> _Your objective_: Below are records; report the number of lines in them that include the word "Given", with no other text.

> _Data records_:
▼▼▼

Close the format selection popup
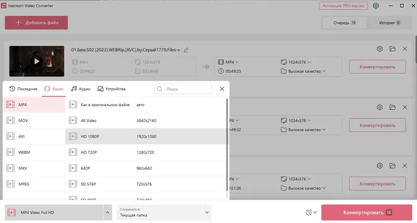This screenshot has height=223, width=417. pyautogui.click(x=222, y=89)
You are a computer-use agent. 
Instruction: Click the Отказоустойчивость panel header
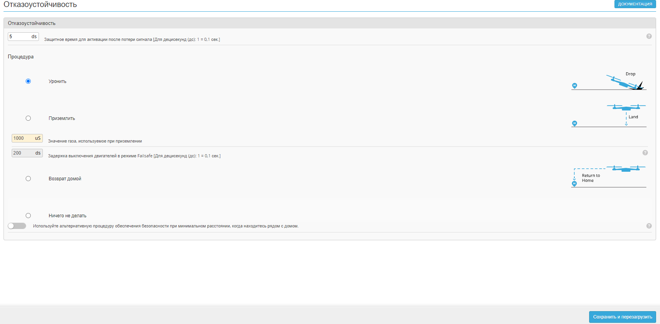coord(32,23)
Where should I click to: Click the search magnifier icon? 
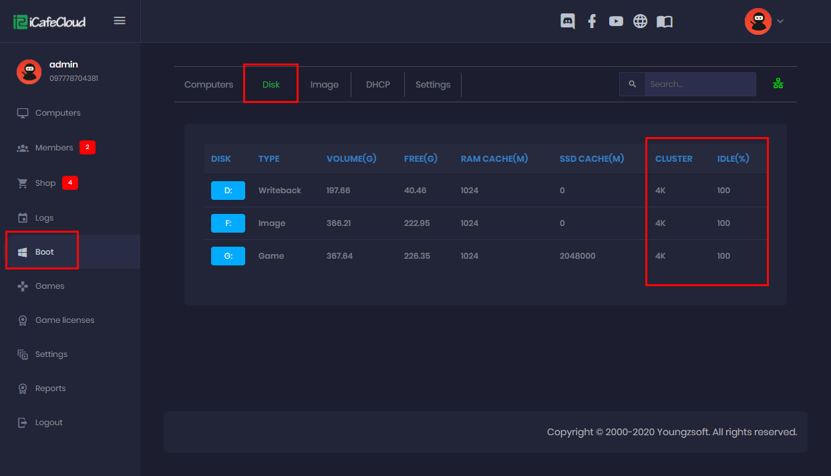click(632, 84)
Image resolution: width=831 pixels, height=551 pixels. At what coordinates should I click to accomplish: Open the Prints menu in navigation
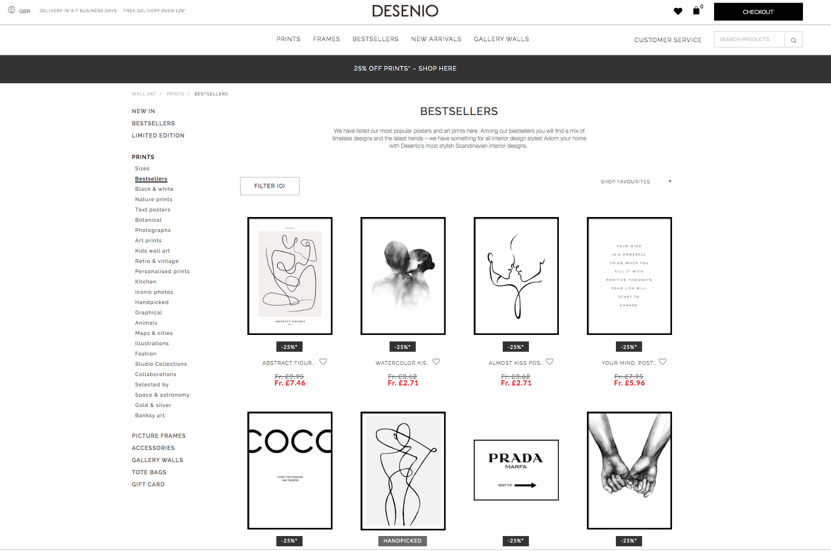click(288, 39)
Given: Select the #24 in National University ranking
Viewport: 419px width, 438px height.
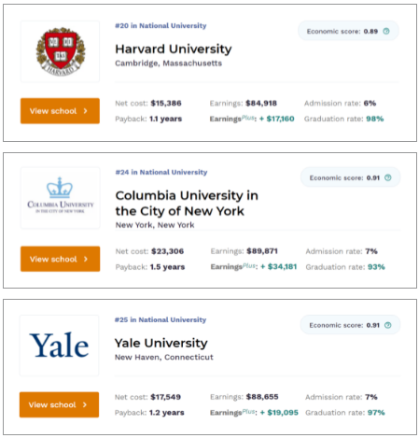Looking at the screenshot, I should 161,172.
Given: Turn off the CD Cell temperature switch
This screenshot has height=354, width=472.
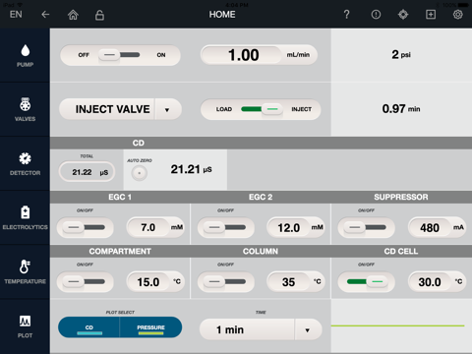Looking at the screenshot, I should (x=366, y=281).
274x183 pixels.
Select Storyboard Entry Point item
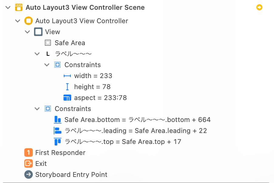pos(66,174)
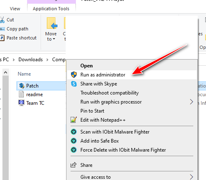Open the Move to dropdown arrow
206x180 pixels.
(54, 39)
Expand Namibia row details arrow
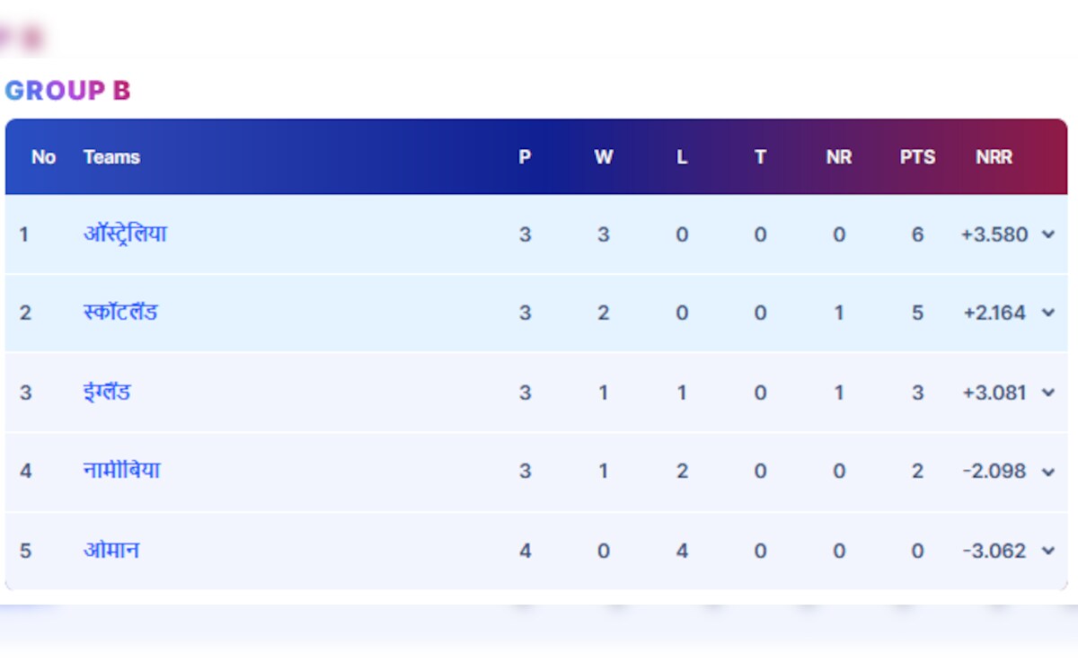This screenshot has width=1078, height=663. [x=1047, y=472]
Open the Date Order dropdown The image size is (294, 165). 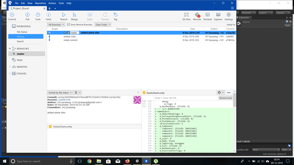click(x=103, y=25)
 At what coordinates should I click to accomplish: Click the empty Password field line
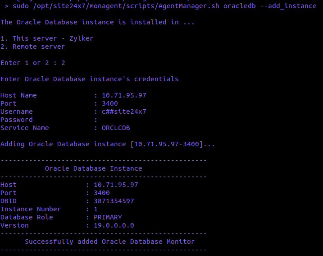point(96,120)
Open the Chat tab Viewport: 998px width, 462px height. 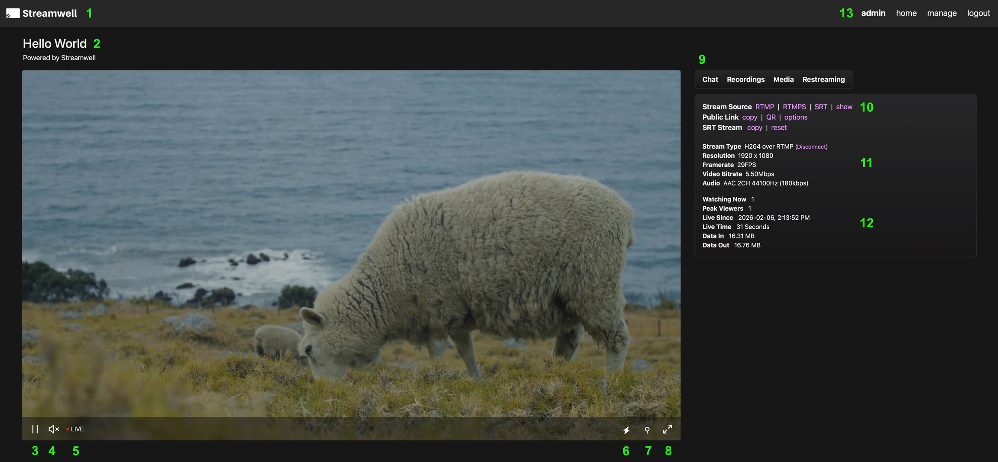click(710, 79)
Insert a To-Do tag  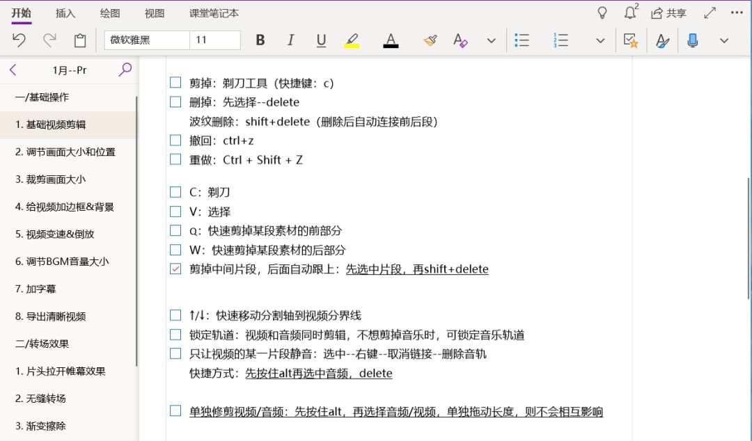(x=631, y=40)
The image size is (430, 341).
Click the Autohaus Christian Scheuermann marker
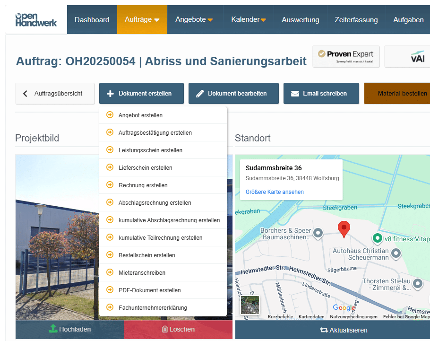tap(396, 253)
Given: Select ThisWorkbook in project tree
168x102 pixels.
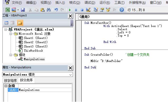Looking at the screenshot, I should pos(33,51).
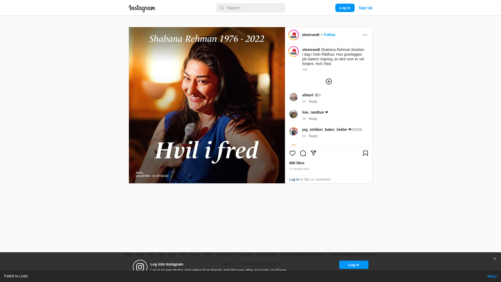Viewport: 501px width, 282px height.
Task: Close the login banner
Action: pyautogui.click(x=495, y=259)
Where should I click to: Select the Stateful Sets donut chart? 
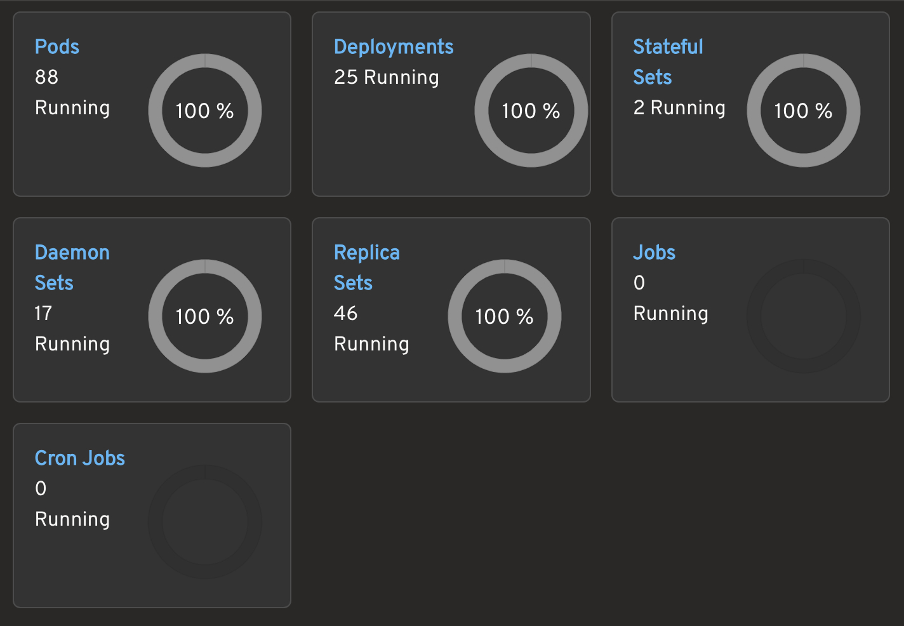point(804,110)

▲▲▲

> _Your response_: 3